Le problème est bien plutôt qu’à chaque fois on reste à mi-chemin, et c’estbien cela qui coûte le plus cher, et pas seulement en termes financiers mais aussi de démocratie et d’efficacité. La Gauche aurait du poursuivre la réforme engagée par le précédent gouvernement et la prolonger en l’accélérant plutôt que de la remettre en cause pour tout recommencer. Absurde. Mais maintenant que les choses sont à nouveau engagées, Il faut aller jusqu’au bout, et pour une fois justement, ne pas en rester là, … comme à chaque fois depuis 30 ans. C’est ben donc aussi une révolution culturelle qu’il convient de mener…

Olivier Maurin

27/05/2014 09h36

Absolument d’accord sur un point : qu’on s’arrête enfin sur une direction à suivre, et qu’on cesse de changer les règles du jeu tous les 6 mois. L’action publique n’est plus lisible, ni par les agents, ni par les usagers.
Et que la réforme soit conduite en partant du point de vue de l’usager et pas de celui des élus dont la préoccupation majeure est la sauvegarde de leurs mandats : posons le problème en termes de simplification des procédures et de qualité du service rendu. Tout le monde s’en portera mieux et les usagers comprendront peut-être à quoi est employé le produit de leur impôt !

Julien

28/05/2014 08h49

« Ne changeons rien, tout va bien comme ça ! »
Le « Conservatoire national des arts et métiers » porte donc bien son nom…

Isabella Zinn

28/05/2014 09h54

Ayant été DGS 10 ans d’une petite commune, puis chef de service dans une directiond e proximité dans une métropole mutualisée avec la Ville centre, je peux vous dire à quel point « small is beautifull » en termes d’implication et de responsabilisation de polyvalence des agents malgré un manque de moyens en personnel. dans la métropole, le cloisonnement vertical, puis une hiérarchie archaïque introduisant des écrans de verre horizontaux masquant le sorientations stratégiques font que les agents se retrouvent chacun dans une « bulle » sans direction ni sens à donner à leurs journées; Quel gachi! Pour pour avancer un dossier c’est à course d’obstacles à travers les directions et les services, avec transmission plus ou moins facile du bébé! Oui à des intercos qui s’appuient sur des directions opérationnelles de proximité de 50- 80 000 ha regroupant l’ensemble des compétences opérationnelles, et des services centraux recentrés sur la stratégie économique, foncière planification.
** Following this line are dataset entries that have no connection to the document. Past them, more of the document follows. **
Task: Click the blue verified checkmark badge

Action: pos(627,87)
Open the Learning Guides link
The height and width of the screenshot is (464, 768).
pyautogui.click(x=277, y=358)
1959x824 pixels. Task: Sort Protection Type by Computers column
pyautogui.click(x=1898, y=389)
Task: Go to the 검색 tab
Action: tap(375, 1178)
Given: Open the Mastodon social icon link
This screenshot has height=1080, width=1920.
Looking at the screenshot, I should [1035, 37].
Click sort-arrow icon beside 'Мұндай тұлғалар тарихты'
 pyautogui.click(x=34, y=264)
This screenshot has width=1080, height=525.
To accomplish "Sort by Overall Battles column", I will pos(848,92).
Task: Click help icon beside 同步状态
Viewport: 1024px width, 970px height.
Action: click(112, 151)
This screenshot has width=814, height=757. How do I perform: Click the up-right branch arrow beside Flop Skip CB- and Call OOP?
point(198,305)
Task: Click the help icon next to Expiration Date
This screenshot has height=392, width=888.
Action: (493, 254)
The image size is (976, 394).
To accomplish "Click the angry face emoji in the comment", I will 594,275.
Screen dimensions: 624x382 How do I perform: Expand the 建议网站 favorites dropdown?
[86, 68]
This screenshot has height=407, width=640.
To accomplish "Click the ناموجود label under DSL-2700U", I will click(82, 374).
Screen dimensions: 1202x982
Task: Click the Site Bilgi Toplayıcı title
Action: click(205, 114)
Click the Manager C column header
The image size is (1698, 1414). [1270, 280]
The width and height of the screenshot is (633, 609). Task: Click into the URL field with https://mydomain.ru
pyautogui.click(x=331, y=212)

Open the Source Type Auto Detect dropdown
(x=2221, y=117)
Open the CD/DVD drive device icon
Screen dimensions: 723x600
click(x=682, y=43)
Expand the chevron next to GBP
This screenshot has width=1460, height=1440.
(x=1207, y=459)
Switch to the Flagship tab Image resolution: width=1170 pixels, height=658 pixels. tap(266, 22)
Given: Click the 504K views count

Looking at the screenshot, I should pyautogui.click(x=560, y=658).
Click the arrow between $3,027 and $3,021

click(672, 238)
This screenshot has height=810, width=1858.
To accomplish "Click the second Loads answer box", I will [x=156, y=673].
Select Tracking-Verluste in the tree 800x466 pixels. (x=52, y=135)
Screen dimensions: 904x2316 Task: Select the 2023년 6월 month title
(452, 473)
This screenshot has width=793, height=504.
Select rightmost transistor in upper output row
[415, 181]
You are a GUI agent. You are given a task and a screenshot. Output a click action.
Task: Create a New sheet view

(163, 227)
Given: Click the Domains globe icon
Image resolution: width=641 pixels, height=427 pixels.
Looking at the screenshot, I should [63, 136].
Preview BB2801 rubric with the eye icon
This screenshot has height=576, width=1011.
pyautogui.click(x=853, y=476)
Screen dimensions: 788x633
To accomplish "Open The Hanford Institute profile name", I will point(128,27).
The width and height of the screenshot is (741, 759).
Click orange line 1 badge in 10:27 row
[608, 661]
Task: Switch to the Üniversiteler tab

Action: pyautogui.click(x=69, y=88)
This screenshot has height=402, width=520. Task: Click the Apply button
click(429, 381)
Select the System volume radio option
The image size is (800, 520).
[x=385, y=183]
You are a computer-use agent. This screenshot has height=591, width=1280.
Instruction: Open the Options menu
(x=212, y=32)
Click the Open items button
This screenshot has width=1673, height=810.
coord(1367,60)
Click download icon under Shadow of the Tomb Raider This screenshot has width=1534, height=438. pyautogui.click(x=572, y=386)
Voila mon avis. On fera peut être des économies surtout en mobilisant les forces de travail en enrichissant leur métier par de la polyvalence et du suivi d’affaire de a à z.
Amicalement

natroulecul

28/05/2014 10h06

C’est tellement vrai. Il y aurait tellement de travail à faire pour tirer des enseignements des expériences, conduire des évaluations et surtout décider des répartitions de compétences incontestables.